===== Excerto de origem =====
47) O arguido agiu de modo livre, voluntário e consciente, bem sabendo da censurabilidade e punibilidade das suas condutas.
48) Quis, nas descritas circunstâncias, manter relações sexuais de cópula completa com a BB e a CC, apesar de conhecer as respectivas idades, coagi-las por meios violentos e pela ameaça de uso de meios violentos as ofendidas, e deter as mencionadas armas.
49) O arguido AA é o mais velho de seis irmãos, sendo oriundo de uma família de muito modesta condição sócio-económica. A dinâmica e estrutura familiar sempre se caracterizaram pela disfuncionalidade e carência de competências, quer pessoais, quer sociais. Esta instabilidade foi agravada pelo registo de hábitos alcoólicos por parte da mãe do arguido. Registou dificuldades de aprendizagem e problemas comportamentais, a nível escolar, bem como absentismo, tendo apenas concluído o 4.º ano de escolaridade. Em termos laborais, não possuí qualquer qualificação, tendo exercido várias actividades indiferenciadas e por curtos períodos de tempo, nomeadamente no corte de lenha, na construção civil, nas campanhas agrícolas e na distribuição de publicidade. Antes de ser preso, vivia com os progenitores e irmãos, em casa que pertencia aos avôs maternos, com precárias condições de habitabilidade. Encontra-se desempregado há cerca de um ano e meio. No meio comunitário de residência, é referenciado como um indivíduo muito instável e agressivo e conotado com a prática de actividades ilícitas.
===== Informação extraída =====
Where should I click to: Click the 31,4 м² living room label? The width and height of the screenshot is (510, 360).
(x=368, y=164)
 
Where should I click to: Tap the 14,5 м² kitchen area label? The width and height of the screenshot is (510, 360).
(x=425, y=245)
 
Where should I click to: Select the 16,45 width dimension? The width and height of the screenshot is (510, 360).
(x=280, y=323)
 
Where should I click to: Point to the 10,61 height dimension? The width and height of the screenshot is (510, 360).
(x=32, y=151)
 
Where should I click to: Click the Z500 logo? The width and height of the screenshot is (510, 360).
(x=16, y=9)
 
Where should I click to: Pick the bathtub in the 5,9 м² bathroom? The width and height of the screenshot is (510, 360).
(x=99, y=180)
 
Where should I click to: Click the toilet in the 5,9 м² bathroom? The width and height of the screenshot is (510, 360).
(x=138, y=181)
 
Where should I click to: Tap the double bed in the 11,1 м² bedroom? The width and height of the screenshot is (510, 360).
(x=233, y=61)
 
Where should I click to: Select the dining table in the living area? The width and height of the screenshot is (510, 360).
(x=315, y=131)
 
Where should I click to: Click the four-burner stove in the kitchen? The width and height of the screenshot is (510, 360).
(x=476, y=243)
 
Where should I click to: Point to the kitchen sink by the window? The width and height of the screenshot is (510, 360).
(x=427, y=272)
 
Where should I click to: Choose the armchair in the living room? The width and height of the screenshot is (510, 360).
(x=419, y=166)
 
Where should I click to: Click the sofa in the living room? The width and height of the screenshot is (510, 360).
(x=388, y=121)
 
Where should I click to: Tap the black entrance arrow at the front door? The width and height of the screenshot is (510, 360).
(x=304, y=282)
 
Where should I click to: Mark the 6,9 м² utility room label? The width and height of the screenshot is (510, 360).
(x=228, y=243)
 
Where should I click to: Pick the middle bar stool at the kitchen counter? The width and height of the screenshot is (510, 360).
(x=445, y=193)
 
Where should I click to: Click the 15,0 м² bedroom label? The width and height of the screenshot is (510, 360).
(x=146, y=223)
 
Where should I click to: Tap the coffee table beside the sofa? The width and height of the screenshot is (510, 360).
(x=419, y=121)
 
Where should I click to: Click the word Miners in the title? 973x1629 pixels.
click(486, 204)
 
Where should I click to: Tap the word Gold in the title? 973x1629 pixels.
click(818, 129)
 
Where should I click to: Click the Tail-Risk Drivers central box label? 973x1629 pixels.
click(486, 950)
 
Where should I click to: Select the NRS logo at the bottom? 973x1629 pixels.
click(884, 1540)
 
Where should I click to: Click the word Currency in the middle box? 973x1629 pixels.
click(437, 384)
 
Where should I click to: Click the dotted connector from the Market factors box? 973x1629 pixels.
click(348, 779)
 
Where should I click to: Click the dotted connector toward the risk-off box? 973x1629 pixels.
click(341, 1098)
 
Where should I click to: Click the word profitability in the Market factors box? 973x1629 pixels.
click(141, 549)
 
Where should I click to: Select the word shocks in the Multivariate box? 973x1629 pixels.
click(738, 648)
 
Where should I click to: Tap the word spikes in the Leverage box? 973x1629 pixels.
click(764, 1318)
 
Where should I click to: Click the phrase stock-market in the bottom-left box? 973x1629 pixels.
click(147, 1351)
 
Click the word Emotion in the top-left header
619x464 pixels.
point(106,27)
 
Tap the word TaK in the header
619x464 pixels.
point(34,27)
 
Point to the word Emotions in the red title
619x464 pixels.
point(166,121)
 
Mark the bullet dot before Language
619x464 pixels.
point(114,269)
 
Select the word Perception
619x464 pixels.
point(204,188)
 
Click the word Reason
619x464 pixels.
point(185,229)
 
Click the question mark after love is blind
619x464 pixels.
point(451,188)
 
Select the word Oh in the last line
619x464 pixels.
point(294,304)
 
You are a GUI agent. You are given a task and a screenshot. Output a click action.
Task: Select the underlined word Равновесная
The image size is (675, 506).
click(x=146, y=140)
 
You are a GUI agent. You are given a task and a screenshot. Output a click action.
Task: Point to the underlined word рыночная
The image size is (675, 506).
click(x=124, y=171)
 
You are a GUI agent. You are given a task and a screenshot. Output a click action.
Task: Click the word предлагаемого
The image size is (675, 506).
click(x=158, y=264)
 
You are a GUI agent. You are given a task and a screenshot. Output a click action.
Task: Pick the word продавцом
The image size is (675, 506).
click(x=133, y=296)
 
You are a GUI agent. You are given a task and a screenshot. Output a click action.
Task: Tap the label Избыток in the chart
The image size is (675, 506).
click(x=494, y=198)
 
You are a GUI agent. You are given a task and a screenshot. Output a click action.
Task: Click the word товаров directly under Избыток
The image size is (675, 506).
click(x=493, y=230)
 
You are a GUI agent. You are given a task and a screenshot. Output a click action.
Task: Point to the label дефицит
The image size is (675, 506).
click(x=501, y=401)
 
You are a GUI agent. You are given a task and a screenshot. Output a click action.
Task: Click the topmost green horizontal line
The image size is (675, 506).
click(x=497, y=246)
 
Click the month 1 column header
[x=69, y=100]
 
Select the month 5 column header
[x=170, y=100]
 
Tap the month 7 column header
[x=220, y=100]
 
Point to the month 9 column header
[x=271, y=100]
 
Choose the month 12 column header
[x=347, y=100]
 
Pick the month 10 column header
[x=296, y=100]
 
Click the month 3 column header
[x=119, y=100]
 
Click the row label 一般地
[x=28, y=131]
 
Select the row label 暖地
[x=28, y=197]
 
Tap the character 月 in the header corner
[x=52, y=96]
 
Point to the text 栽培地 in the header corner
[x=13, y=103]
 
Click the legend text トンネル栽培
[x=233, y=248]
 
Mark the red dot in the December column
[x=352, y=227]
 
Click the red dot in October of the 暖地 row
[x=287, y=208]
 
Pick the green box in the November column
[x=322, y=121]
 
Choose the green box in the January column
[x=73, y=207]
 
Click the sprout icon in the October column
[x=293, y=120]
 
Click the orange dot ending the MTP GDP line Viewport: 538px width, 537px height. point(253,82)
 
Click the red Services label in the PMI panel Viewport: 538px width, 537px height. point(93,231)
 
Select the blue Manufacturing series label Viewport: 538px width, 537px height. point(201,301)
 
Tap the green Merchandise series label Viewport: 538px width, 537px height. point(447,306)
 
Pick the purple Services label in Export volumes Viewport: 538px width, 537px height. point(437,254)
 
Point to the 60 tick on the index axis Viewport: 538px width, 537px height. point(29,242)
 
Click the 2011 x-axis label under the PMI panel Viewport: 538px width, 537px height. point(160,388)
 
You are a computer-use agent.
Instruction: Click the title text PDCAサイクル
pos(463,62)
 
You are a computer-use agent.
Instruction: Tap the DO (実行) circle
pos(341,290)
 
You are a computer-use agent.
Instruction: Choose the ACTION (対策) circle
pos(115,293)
=====
**Tarefa proposta**.
Responda com base no excerto sobre o arguido:
1. É o mais velho de quantos irmãos?
2. Que ano de escolaridade concluiu?
3. Há quanto tempo se encontra desempregado?

**Resultado da tarefa**.
1. De seis irmãos.
2. O 4.º ano de escolaridade.
3. Há cerca de um ano e meio.